The local comics shop—LCS in the parlance of us adherents—remains the place for a certain breed to get our fix. In the last couple of decades, though, troubles have set upon the LCS like the Legion of Doom coming hard at the Hall of Justice. Digital comics, trade paperbacks, distribution difficulties, and a persistent and not entirely undeserved reputation for being exactly like the comic book store on The Simpsons all make it hard out there for a print (store).
Still, you’d think that the annual nerd extravaganza of San Diego Comic-Con would be the one time when LCS owners would be on top of the multiverse.
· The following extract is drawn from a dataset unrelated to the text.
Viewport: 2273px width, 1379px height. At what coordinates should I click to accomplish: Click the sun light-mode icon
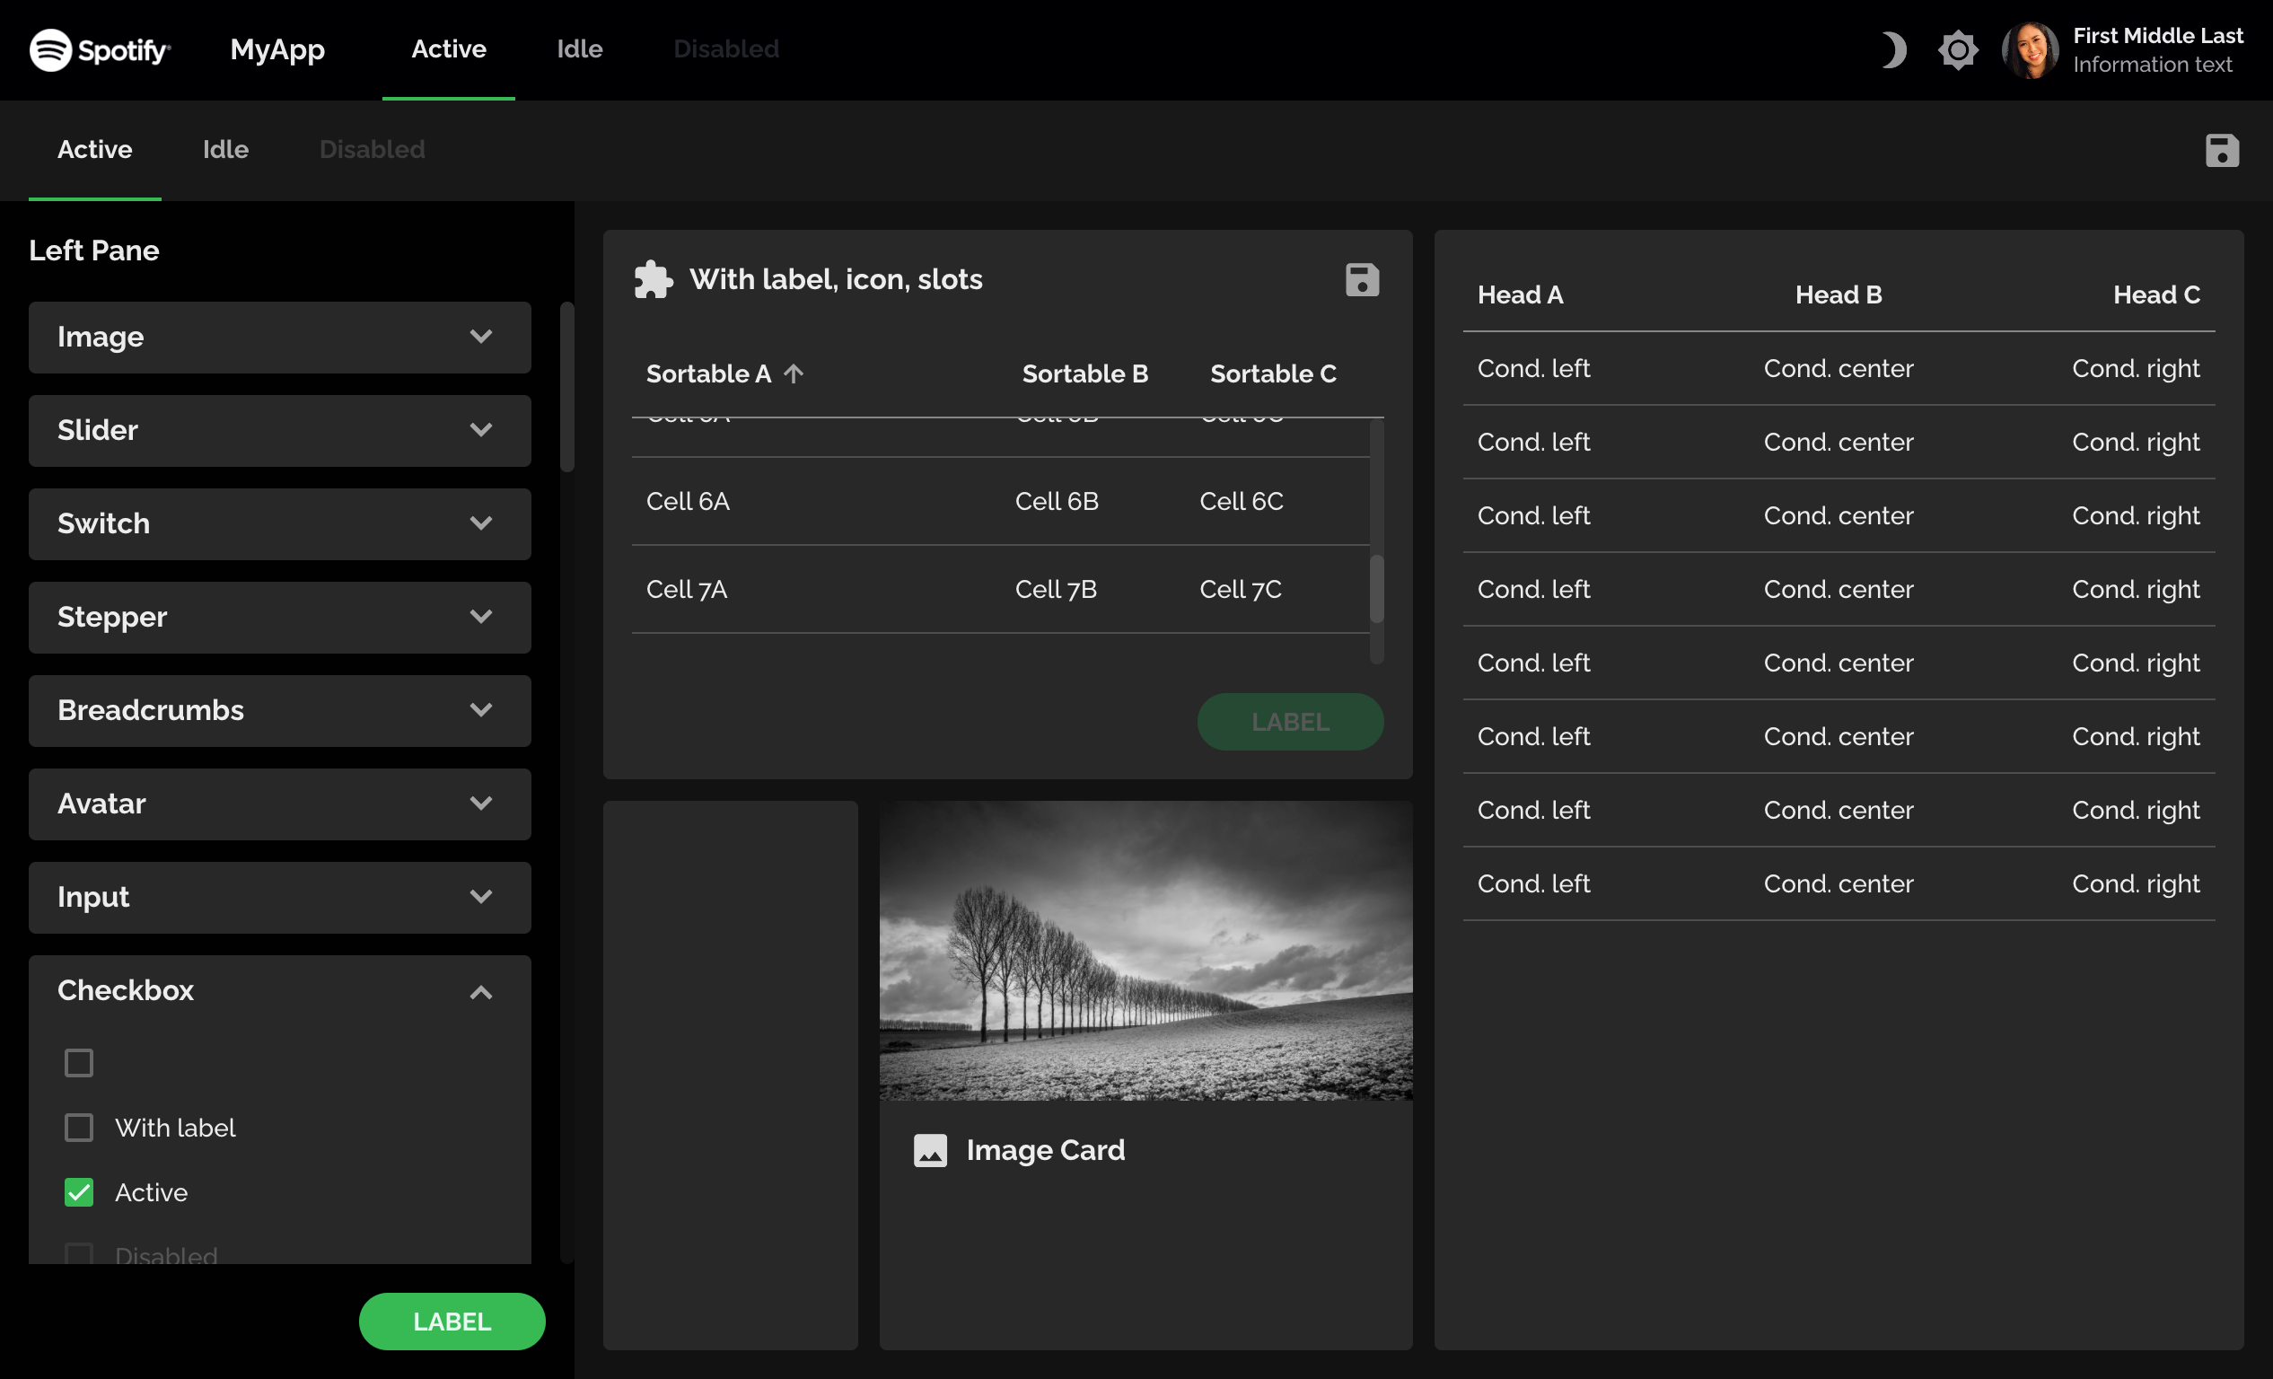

So when the owner of Denver’s venerable and massive Mile High Comics announced earlier this month that, for the first time in 44 years, the store wouldn’t be attending SDCC, the news landed with a krakaTHOOM! Mile High had retained a dominant presence on the convention floor, even as the overall influence of comic books at Comic-Con had diminished.
Yeah, I get the irony. Nerds have been fretting over the reduced comic book-ness of the Con since movies and TV started using SDCC as a marketing target—which, arguably, was in 1976 when Star Wars came to town. But Mile High had a literally outsized footprint, partially because the store is known for being a mail-order source for back issues of “singles,” the monthly pamphlets that used to be the only way people could get comics and partially because the booth itself was huge: tall and wide, with a big red sign visible across the con’s crowded floor.
Mile High’s note about pulling out blames increasing costs in the face of national media brands dominating the show, as well as decreasing foot traffic over to the “comics end” of the hall—and what sounds like some poor treatment at the hands of SDCC itself.
The real irony, though, is that of course comic books and comic book stories have never been more important to Comic-Con and contemporary pop culture. Five of the top 20 worldwide grossing movies of all time are based on comics. At least 32 comics-based TV shows are greenlit or in development for the upcoming season. And if you broaden out to overall genre—science fiction and fantasy, whether original or based on other existing intellectual property like prose—the numbers go even higher.
What happened? For movies, that story is well-told. Familiar IP plus a couple hundred million dollars in budget and maybe a couple hundred million more in marketing has become a tried-and-true way to build a franchise. On television, though, genre fare, especially comic-book-based genre, has another route. And it’s not success, exactly—at least not the way people who only count ratings.
The real irony is that comic books and comic book stories have never been more important to Comic-Con and contemporary pop culture.
So yet more irony still: The same fierce, burning, sometimes-secret loyalty that we nerds have felt for a given comic, or show, or book series, or action figure, or dice maker, or t-shirt company now counts toward getting a TV show on the air. Ratings aren’t much of a guide when everybody timeshifts with DVRs or is as likely to stream a show on Netflix, maybe ten hours all at once.
As a couple of TV makers have told me here at SDCC, what networks—streaming, premium free cable, pay cable, whatever—are looking for is intensity. Diversify a portfolio enough and you get small but loyal bands of people who not only refuse to miss a frakking episode, but will pay for more. And if the same studio that owns the network also makes the show? So much the better, because they don’t have to share the profits. As one executive put it (I’m warning you nerds now, this quote is going to make you cry): “If Firefly premiered now, it’d last for 15 seasons.”
Which brings me to one last, final irony. When I used to spend every Wednesday night at my own LCS at the time, the perfect gem that is St. Marks Comics in Manhattan, owner Mitch Cutler used to tell me about a certain kind of occasional customer: better dressed than the typical Lower East Side denizen (standing right here, Mitch), and who’d ask, with avidity, what was really popular right now. They were looking for IP, of course—something to take back to an agency or a studio. It’s easier than ever to find now, thanks to all those new ways to access comics that so threaten the LCS. But today, when the people with money to make new TV shows have never been hungrier for comic-book IP to base it on…well, Mile High Comics isn’t at SDCC to show it to them.